Organic baby food company HiPP UK Ltd has agreed to pay almost £415,000 to three environmental charities to compensate for not meeting their obligations under the Producer Responsibility (Packaging Waste) Regulations.

This is the largest-value enforcement undertaking ever accepted by the Environment Agency.

The Environment Agency found that the company had failed to register as a producer of packaging, and failed to meet its requirements to recover and recycle packaging waste between 2004 and 2011.

When Reading-based HiPP UK Ltd were confronted with the environmental offences, they offered an enforcement undertaking of payment of £414,960 plus payment of the Environment Agency’s costs, registered the company as a packaging producer and put in place provision to ensure that non-compliance does not happen again – all of which were accepted by the Environment Agency.
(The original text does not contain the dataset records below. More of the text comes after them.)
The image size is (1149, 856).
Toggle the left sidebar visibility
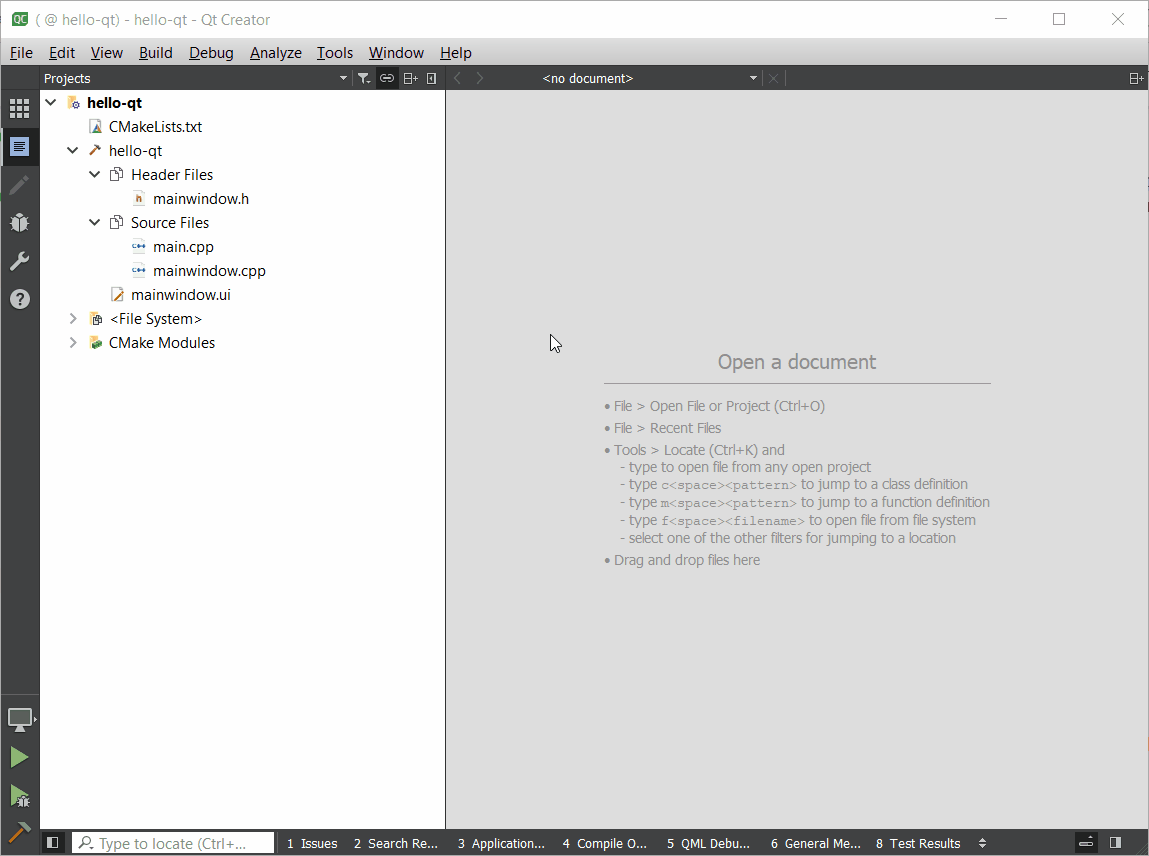point(53,843)
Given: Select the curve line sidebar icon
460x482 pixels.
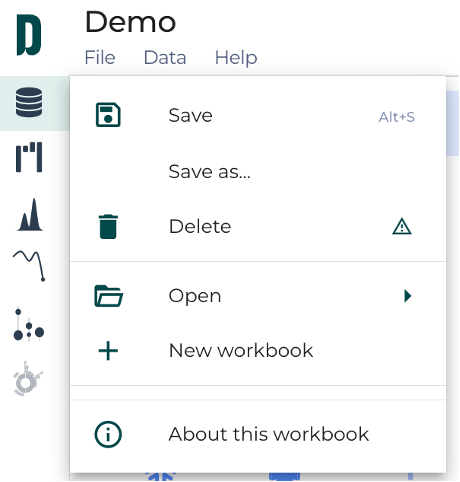Looking at the screenshot, I should coord(29,266).
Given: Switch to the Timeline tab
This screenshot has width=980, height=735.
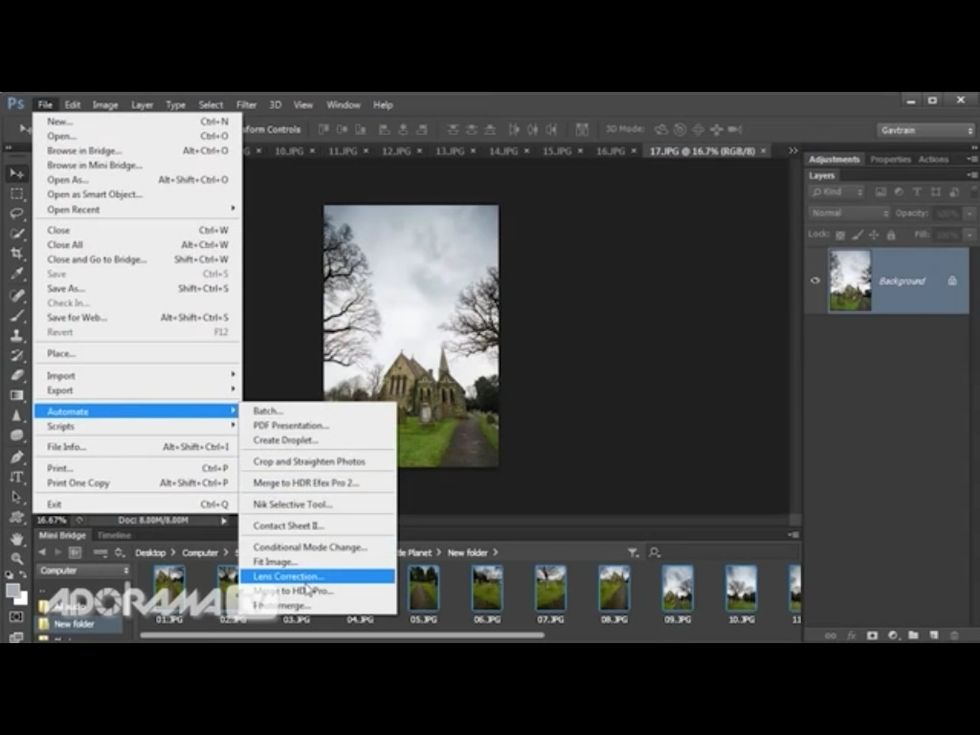Looking at the screenshot, I should [x=114, y=536].
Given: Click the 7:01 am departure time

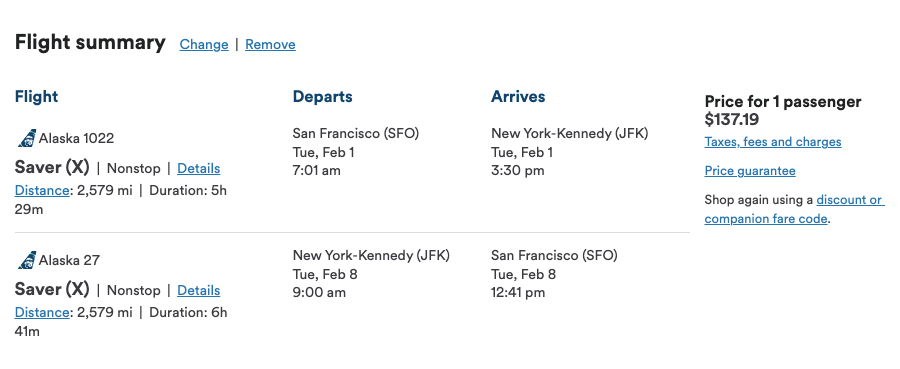Looking at the screenshot, I should [317, 170].
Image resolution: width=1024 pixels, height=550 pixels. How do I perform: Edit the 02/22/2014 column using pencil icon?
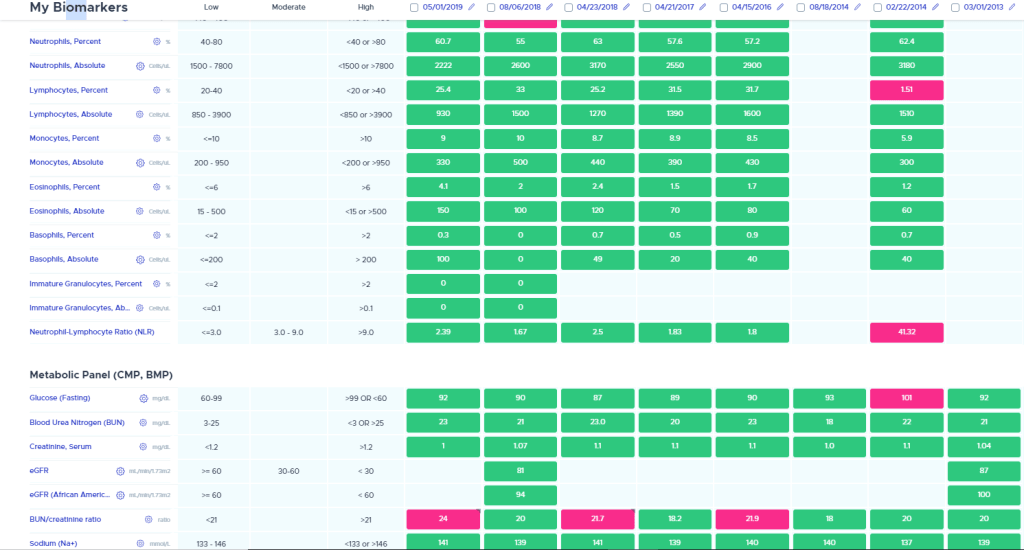(935, 8)
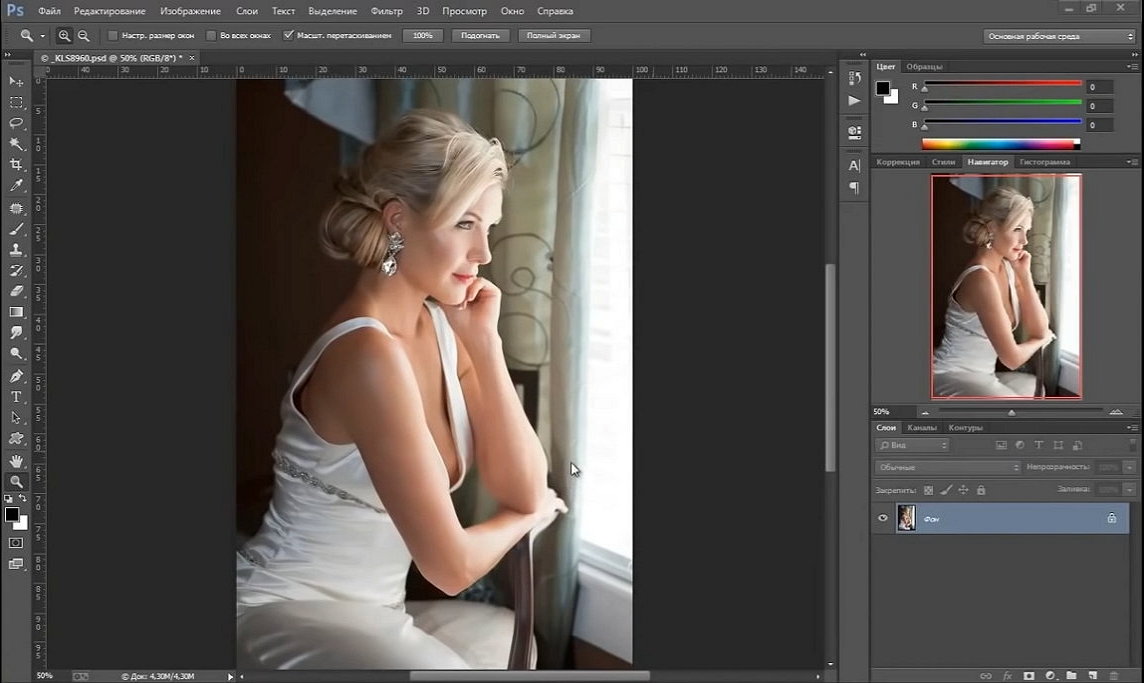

Heather White, Environment Officer said: “In any enforcement undertaking, the person or company should offer to restore or remediate the harm caused by the incident where that is possible. For producer responsibility offences this is done by making a financial contribution to a recognised environmental charity or project to achieve environmental benefit.

“The offender must also demonstrate they will change their behaviour and ensure future compliance with environmental legislation.”

HiPP UK Ltd offered to pay by 3 equal annual instalments (£138,320 per annum):

* £75,000 to the Bumblebee Conservation Trust

* £189,960 to the Woodland Trust

* £150,000 to the Yorkshire Dales Millennium Trust

Along with prosecutions, the Environment Agency use other sanctions including enforcement notices, stop notices and civil sanctions to either improve performance or stop sites from operating. It is making more use of the wide range of measures that are available to bring sites back into compliance as quickly as possible.

White added: “Civil sanctions such as these are a proportionate and cost-effective way for businesses to make amends for less serious environmental offences. Failure to comply with the enforcement undertaking may result in the person or company being prosecuted for the original offences.”